What to do:
Output the data below exactly. Leave nothing out.

Data for this task:
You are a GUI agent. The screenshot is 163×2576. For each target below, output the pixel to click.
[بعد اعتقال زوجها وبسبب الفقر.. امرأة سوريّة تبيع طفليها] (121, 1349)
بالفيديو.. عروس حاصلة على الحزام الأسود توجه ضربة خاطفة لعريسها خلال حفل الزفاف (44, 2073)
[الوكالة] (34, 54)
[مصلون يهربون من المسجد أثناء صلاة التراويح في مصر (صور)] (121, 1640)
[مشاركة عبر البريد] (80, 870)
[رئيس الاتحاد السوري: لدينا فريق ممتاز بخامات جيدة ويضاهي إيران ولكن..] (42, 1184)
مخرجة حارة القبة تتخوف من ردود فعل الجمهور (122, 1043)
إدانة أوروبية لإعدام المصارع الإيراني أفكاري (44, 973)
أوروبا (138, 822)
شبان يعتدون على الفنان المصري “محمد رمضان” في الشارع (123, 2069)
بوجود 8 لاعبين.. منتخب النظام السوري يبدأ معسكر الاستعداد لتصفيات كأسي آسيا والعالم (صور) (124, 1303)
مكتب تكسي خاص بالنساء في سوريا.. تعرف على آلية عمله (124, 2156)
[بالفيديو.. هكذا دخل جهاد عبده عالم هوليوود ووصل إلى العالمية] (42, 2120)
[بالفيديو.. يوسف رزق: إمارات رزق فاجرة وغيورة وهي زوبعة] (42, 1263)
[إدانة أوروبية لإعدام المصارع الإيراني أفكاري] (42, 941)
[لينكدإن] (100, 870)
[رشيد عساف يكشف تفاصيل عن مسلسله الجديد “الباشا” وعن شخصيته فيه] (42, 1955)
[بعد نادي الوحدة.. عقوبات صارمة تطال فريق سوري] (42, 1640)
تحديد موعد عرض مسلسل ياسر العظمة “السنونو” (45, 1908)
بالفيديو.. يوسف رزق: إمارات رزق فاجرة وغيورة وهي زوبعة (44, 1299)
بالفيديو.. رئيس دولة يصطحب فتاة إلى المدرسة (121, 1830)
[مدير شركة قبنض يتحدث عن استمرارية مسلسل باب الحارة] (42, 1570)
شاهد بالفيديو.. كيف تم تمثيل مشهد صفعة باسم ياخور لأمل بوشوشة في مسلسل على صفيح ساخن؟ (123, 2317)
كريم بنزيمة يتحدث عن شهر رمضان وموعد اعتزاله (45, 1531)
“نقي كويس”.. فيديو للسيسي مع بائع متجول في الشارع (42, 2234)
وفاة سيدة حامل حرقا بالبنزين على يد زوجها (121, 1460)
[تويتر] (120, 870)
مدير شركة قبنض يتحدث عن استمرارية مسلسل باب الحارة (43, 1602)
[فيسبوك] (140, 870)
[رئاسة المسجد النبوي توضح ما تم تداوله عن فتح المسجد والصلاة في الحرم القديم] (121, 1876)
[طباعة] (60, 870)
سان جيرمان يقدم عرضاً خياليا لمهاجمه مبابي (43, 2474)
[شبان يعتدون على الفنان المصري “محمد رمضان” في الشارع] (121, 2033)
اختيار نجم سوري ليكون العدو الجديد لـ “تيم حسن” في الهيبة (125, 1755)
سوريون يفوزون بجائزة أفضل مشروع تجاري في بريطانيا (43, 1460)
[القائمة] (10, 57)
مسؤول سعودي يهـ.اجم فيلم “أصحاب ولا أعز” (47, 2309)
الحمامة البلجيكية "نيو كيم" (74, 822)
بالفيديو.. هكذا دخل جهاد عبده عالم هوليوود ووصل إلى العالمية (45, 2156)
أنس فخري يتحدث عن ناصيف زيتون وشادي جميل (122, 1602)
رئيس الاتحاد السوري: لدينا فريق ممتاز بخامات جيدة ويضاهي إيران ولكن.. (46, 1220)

The completed task:
You are a GUI agent. The screenshot is 163×2576. For each target below, output the pixel to click.
[بعد اعتقال زوجها وبسبب الفقر.. امرأة سوريّة تبيع طفليها] (121, 1349)
بالفيديو.. عروس حاصلة على الحزام الأسود توجه ضربة خاطفة لعريسها خلال حفل الزفاف (44, 2073)
[الوكالة] (34, 54)
[مصلون يهربون من المسجد أثناء صلاة التراويح في مصر (صور)] (121, 1640)
[مشاركة عبر البريد] (80, 870)
[رئيس الاتحاد السوري: لدينا فريق ممتاز بخامات جيدة ويضاهي إيران ولكن..] (42, 1184)
مخرجة حارة القبة تتخوف من ردود فعل الجمهور (122, 1043)
إدانة أوروبية لإعدام المصارع الإيراني أفكاري (44, 973)
أوروبا (138, 822)
شبان يعتدون على الفنان المصري “محمد رمضان” في الشارع (123, 2069)
بوجود 8 لاعبين.. منتخب النظام السوري يبدأ معسكر الاستعداد لتصفيات كأسي آسيا والعالم (صور) (124, 1303)
مكتب تكسي خاص بالنساء في سوريا.. تعرف على آلية عمله (124, 2156)
[بالفيديو.. هكذا دخل جهاد عبده عالم هوليوود ووصل إلى العالمية] (42, 2120)
[بالفيديو.. يوسف رزق: إمارات رزق فاجرة وغيورة وهي زوبعة] (42, 1263)
[إدانة أوروبية لإعدام المصارع الإيراني أفكاري] (42, 941)
[لينكدإن] (100, 870)
[رشيد عساف يكشف تفاصيل عن مسلسله الجديد “الباشا” وعن شخصيته فيه] (42, 1955)
[بعد نادي الوحدة.. عقوبات صارمة تطال فريق سوري] (42, 1640)
تحديد موعد عرض مسلسل ياسر العظمة “السنونو” (45, 1908)
بالفيديو.. يوسف رزق: إمارات رزق فاجرة وغيورة وهي زوبعة (44, 1299)
بالفيديو.. رئيس دولة يصطحب فتاة إلى المدرسة (121, 1830)
[مدير شركة قبنض يتحدث عن استمرارية مسلسل باب الحارة] (42, 1570)
شاهد بالفيديو.. كيف تم تمثيل مشهد صفعة باسم ياخور لأمل بوشوشة في مسلسل على صفيح ساخن؟ (123, 2317)
كريم بنزيمة يتحدث عن شهر رمضان وموعد اعتزاله (45, 1531)
“نقي كويس”.. فيديو للسيسي مع بائع متجول في الشارع (42, 2234)
وفاة سيدة حامل حرقا بالبنزين على يد زوجها (121, 1460)
[تويتر] (120, 870)
مدير شركة قبنض يتحدث عن استمرارية مسلسل باب الحارة (43, 1602)
[فيسبوك] (140, 870)
[رئاسة المسجد النبوي توضح ما تم تداوله عن فتح المسجد والصلاة في الحرم القديم] (121, 1876)
[طباعة] (60, 870)
سان جيرمان يقدم عرضاً خياليا لمهاجمه مبابي (43, 2474)
[شبان يعتدون على الفنان المصري “محمد رمضان” في الشارع] (121, 2033)
اختيار نجم سوري ليكون العدو الجديد لـ “تيم حسن” في الهيبة (125, 1755)
سوريون يفوزون بجائزة أفضل مشروع تجاري في بريطانيا (43, 1460)
[القائمة] (10, 57)
مسؤول سعودي يهـ.اجم فيلم “أصحاب ولا أعز” (47, 2309)
الحمامة البلجيكية "نيو كيم" (74, 822)
بالفيديو.. هكذا دخل جهاد عبده عالم هوليوود ووصل إلى العالمية (45, 2156)
أنس فخري يتحدث عن ناصيف زيتون وشادي جميل (122, 1602)
رئيس الاتحاد السوري: لدينا فريق ممتاز بخامات جيدة ويضاهي إيران ولكن.. (46, 1220)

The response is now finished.